Book Club | June’s Top 5 Exciting Reads

Black River – Matthew Spencer

A long, burning summer in Sydney. A young woman found murdered in the deserted grounds of an elite boarding school. A serial killer preying on victims along the banks of the Parramatta River. A city on edge.

Adam Bowman, a battling journalist who grew up as the son of a teacher at Prince Albert College, might be the only person who can uncover the links between the school murder and the ‘Blue Moon Killer’. But he will have to go into the darkest places of his childhood to piece together the clues. Detective Sergeant Rose Riley, meanwhile, is part of the taskforce desperately trying to find the killer before he strikes again. Adam Bowman’s excavation of his past might turn out to be Rose’s biggest trump card, or it may bring the whole investigation crashing down and put her own life in danger.

Taut, suspenseful and utterly compelling, Black River is the best thriller you’ll read this year.

The Coast – Eleanor Limprecht

A stunning novel of love and courage by the bestselling author of The Passengers.

Alice is only nine years old in 1910 when she is sent to the feared Coast Hospital Lazaret at Little Bay in Sydney, a veritable prison where more patients are admitted than will ever leave. She is told that she’s visiting her mother, who disappeared one day when Alice was two years old. Once there, she learns her mother is suffering from leprosy and that Alice has the same disease.

As she grows up, the secluded refuge of the lazaret becomes Alice’s entire world, her mother and the other patients and medical staff are her only human contact. The patients have access to a private sandstone-edged beach, their own rowboat, a piano and a library of books, but Alice is tired of the smallness of her life and is thrilled by the thought of the outside world. It is only when Guy, a Yuwaalaraay man who fought and was injured in World War I, arrives at the Coast that Alice begins to experience what she has yearned for, as they become friends and then something deeper.

Filled with stunning descriptions of the wild beauty of the sea cliffs and beaches surrounding the harsh isolation of the lazaret, and written in beautiful, evocative prose, The Coast is meticulously researched, riveting historical fiction that resonates vitally with the present day. Heartbreaking and soul-lifting, The Coast is a compelling, universal story of love, courage, sacrifice and resilience.

The Lion – Conn Iggulden

The age of myths and legends has given way to the world of men. In the front rank stands Pericles, Lion of Athens.

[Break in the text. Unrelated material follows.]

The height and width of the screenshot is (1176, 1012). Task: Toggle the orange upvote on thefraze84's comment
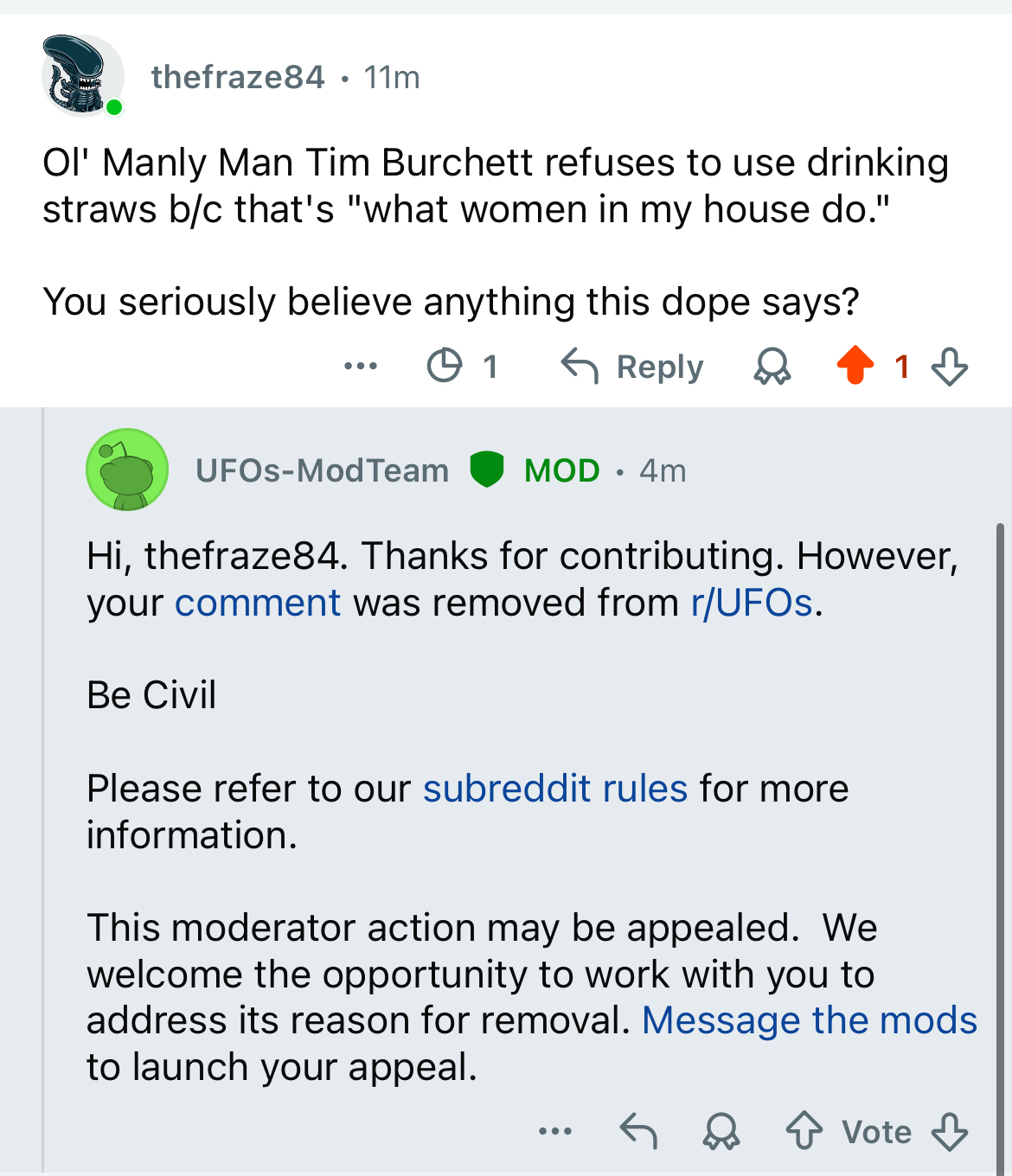point(855,365)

Behind Pericles lies the greatest city of the ancient world. Before him, on land and at sea, stands the merciless Persian army. Both sides are spoiling for war.

Though still a young man, Pericles knows one thing: to fight a war you must first win the peace.

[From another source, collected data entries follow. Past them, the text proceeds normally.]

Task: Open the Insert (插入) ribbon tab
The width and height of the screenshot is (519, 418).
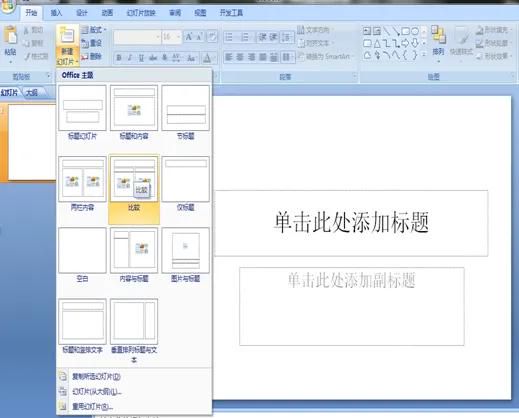Action: 56,13
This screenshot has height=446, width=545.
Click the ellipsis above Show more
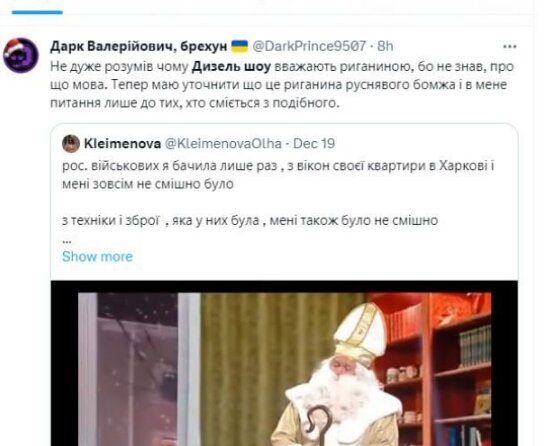coord(67,241)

It’s time for a hero to rise.

For his enemies to tremble.

And for Athens, a city of wisdom and warriors, to shine with glory . . .

With a Mind to Kill – Anthony Horowitz

The explosive new James Bond novel from the no.1 bestselling author of Trigger Mortis and Forever and a Day.

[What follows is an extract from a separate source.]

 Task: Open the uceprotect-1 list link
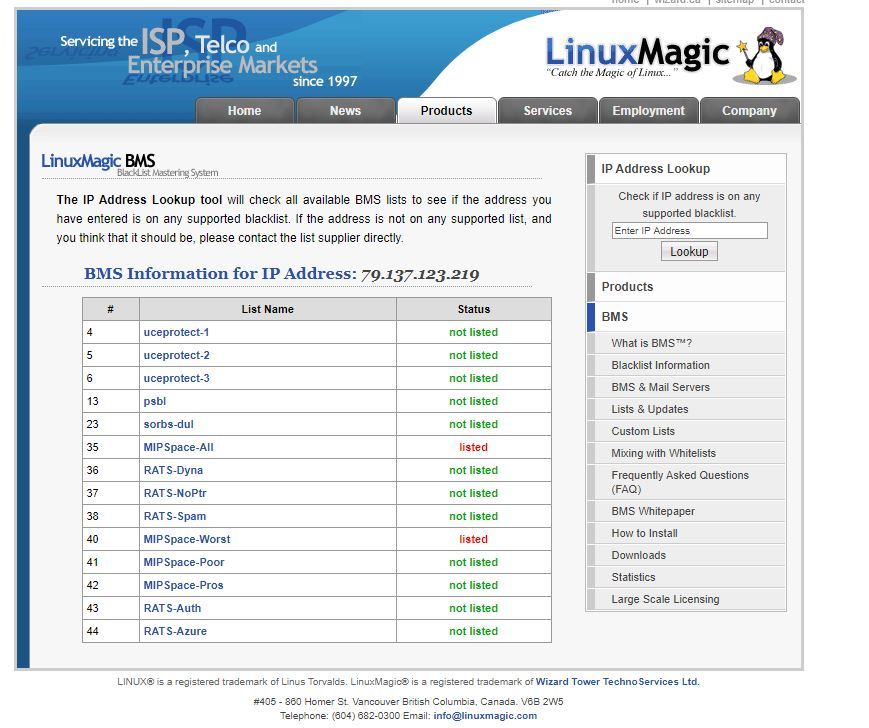(x=176, y=332)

It is M’s funeral. One man is missing from the graveside: the traitor James Bond, in custody accused of M’s murder.

Behind the Iron Curtain, a group of former Smersh and Stasi agents now want to use their lethal British spy against a target whose assassination will change history. Bond is smuggled into the lion’s den to receive his orders – but whose orders is he following, and what will he do when the time comes to pull the trigger?

In a mission where one false move means death, Bond must also grapple with the darkest questions about himself – but not even he knows what has happened to the man he used to be.

An Exciting and Vivid Inner Life – Paul Dalla Rosa

Whether working in food service or in high-end retail, lit by a laptop in a sex chat or by the camera of an acclaimed film director, sharing a dangerous apartment in the city, a rooming house in China or a vacation rental in Mallorca, the protagonists of the ten stories comprising Paul Dalla Rosa’s debut collection, An Exciting and Vivid Inner Life, navigate the spaces between aspiration and delusion, ambition and aimlessness, the curated profile and the unreliable body.

By turns unsparing and tender, Dalla Rosa explores our lives in late-stage capitalism, where globalisation and its false promises of connectivity leave us further alienated and disenfranchised. Like the legendary Lucia Berlin and his contemporary Ottessa Moshfegh, Dalla Rosa is a masterful observer—and hilarious eviscerator—of our ugly, beautiful attempts at finding meaning in an ugly, beautiful world.